Nos miró desde esa posición, como pidiéndonos disculpas, y ante nuestras miradas de sorpresa, procedió a abrirse la chaqueta. Todos pudimos ver entonces el brutal zarpazo que le cruzaba el vientre, mientras el empresario nos sonreía con la mueca avergonzada de quien se ha manchado el chaleco con el vino. Emma se llevó las manos a la boca, reprimiendo un grito. Por la espantosa herida asomaban unos bultos ensangrentados que tan solo podían ser parte de sus intestinos. La sangre manaba del tremendo corte con profusión, empapándole los pantalones. ¿Cómo había podido correr durante tantos minutos en aquellas condiciones?, me pregunté. Solo alguien que ansiara con todas sus fuerzas conservar su vida sería capaz de hacer algo así.

—Desgraciadamente, el marciano al que maté tuvo tiempo de transformar al menos una de sus manos —se disculpó, posando su desfallecida mirada sobre la muchacha—. No quise mirar la herida antes; temía descubrir que fuese grave… Y no quería dejarte sola, Emma, lo siento.

Emma cayó de rodillas a su lado, horrorizada, con los ojos clavados en el brutal zarpazo de Murray, resistiéndose a creer que fuera real. Sus manos revolotearon indecisas sobre aquel inoportuno desgarrón que dejaba al descubierto las entrañas del empresario, y luego se posaron sobre la herida para intentar taponarla, como si creyese que aquel sencillo gesto bastaría para que Murray desistiera de su estúpida idea de morirse. Pero la vida del empresario comenzó a escaparse en forma de rojos hilillos entre sus dedos. Emma profirió un gemido animal de dolor, pero también de rabia e impotencia. Lo abrazó entonces con desesperación, como nunca he visto abrazar a nadie.

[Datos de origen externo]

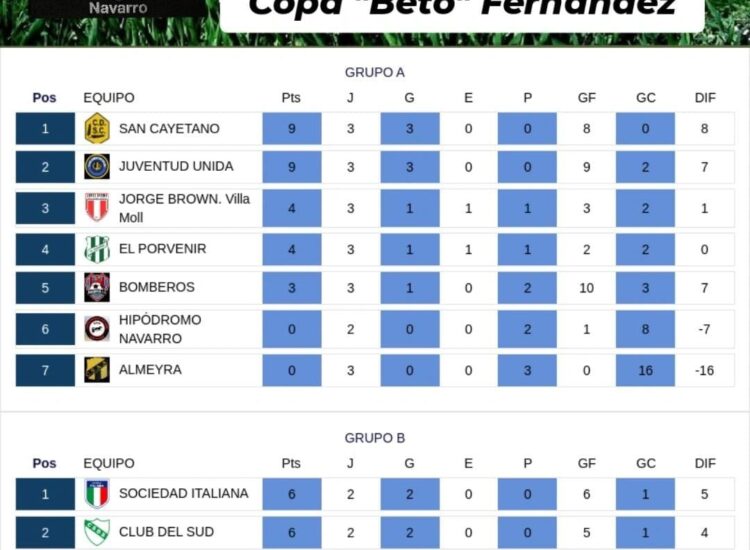Viewport: 750px width, 550px height.
Task: Open the SAN CAYETANO team name
Action: [x=169, y=129]
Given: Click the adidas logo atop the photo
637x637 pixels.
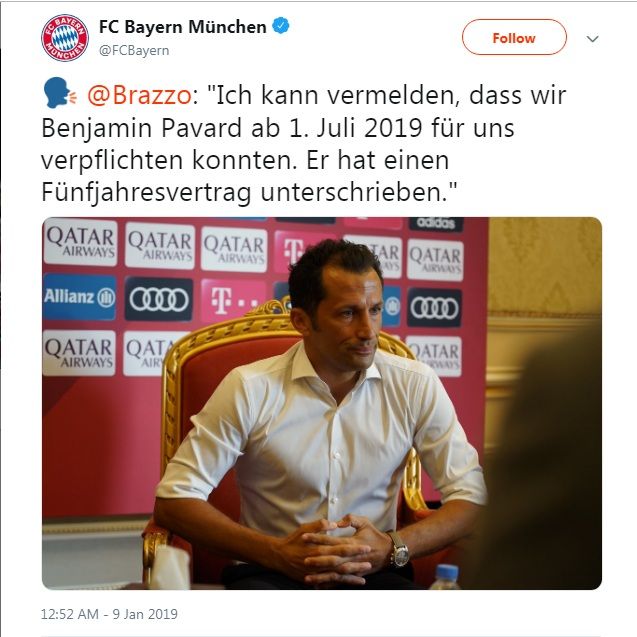Looking at the screenshot, I should (436, 223).
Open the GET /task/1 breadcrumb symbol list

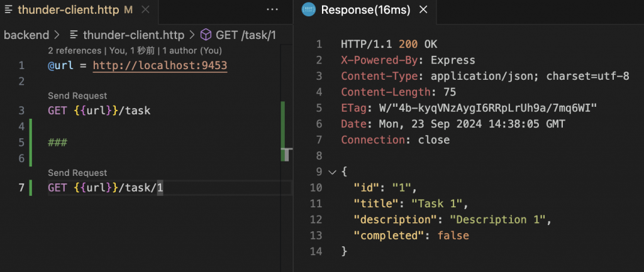pos(245,35)
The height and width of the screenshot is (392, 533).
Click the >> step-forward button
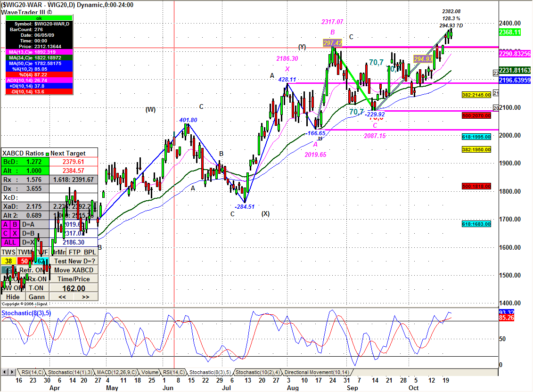[x=85, y=297]
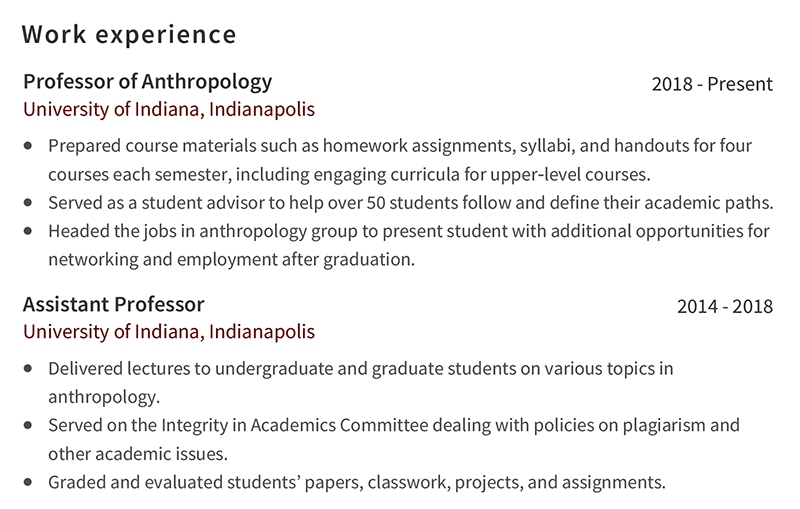Click bullet before Served as a student advisor
The width and height of the screenshot is (800, 509).
coord(28,202)
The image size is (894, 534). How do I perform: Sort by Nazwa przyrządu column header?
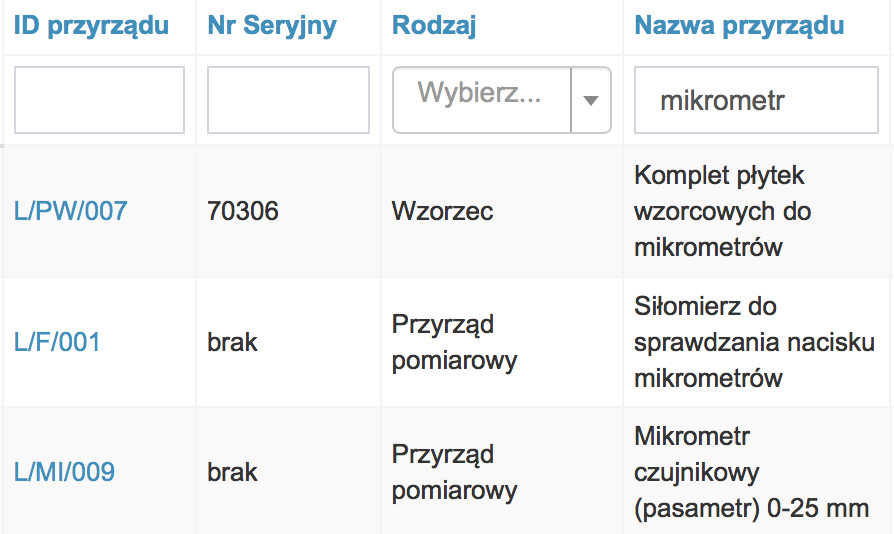tap(739, 26)
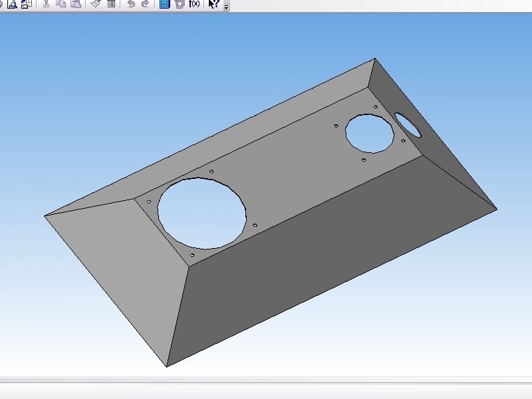Viewport: 532px width, 399px height.
Task: Open print preview from the toolbar
Action: (x=12, y=4)
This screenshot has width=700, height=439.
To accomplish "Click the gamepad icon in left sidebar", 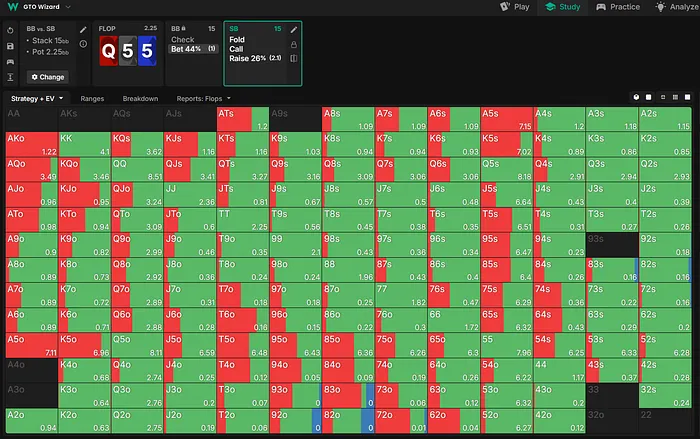I will [x=9, y=61].
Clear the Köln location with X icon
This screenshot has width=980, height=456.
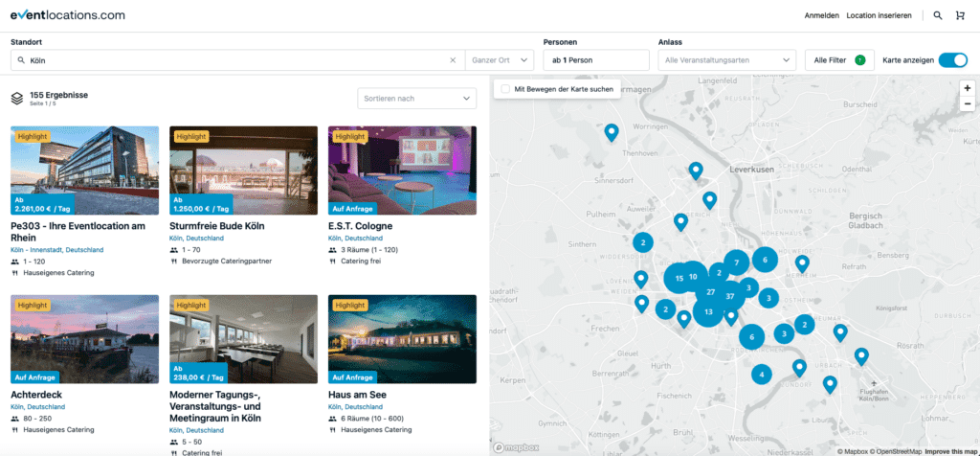click(453, 60)
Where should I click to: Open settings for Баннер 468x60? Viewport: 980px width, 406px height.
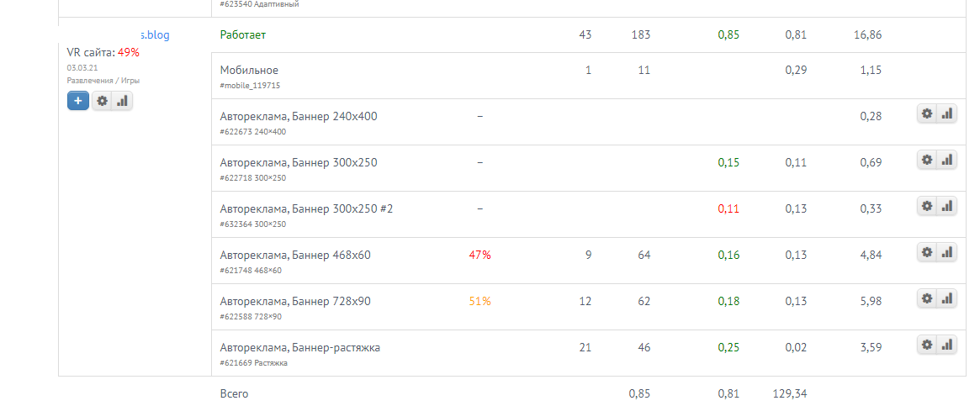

—No, Gilliam, no te mueras… ¡No puedes morirte…! —sollozó, golpeándole el pecho con furia. Lo habría matado si con eso hubiese podido devolverle la vida.

De pronto se oyó a lo lejos un bramido de triunfo tan atronador que nos hizo alzar las cabezas, mientras la sangre se nos cuajaba en las venas. Apenas unos segundos después, llegó hasta nosotros un ensordecedor fragor de pisadas, el sonido de enormes criaturas que se acercaban a la carrera por el túnel. No había que ser muy inteligente para saber quién había vencido en el combate de la entrada del túnel. De todos modos, en cuestión de minutos, los vencedores llegarían hasta nosotros. Y parecían ser más, muchos más de dos. Creo que todos nos supimos muertos en manos de aquella jauría enloquecida.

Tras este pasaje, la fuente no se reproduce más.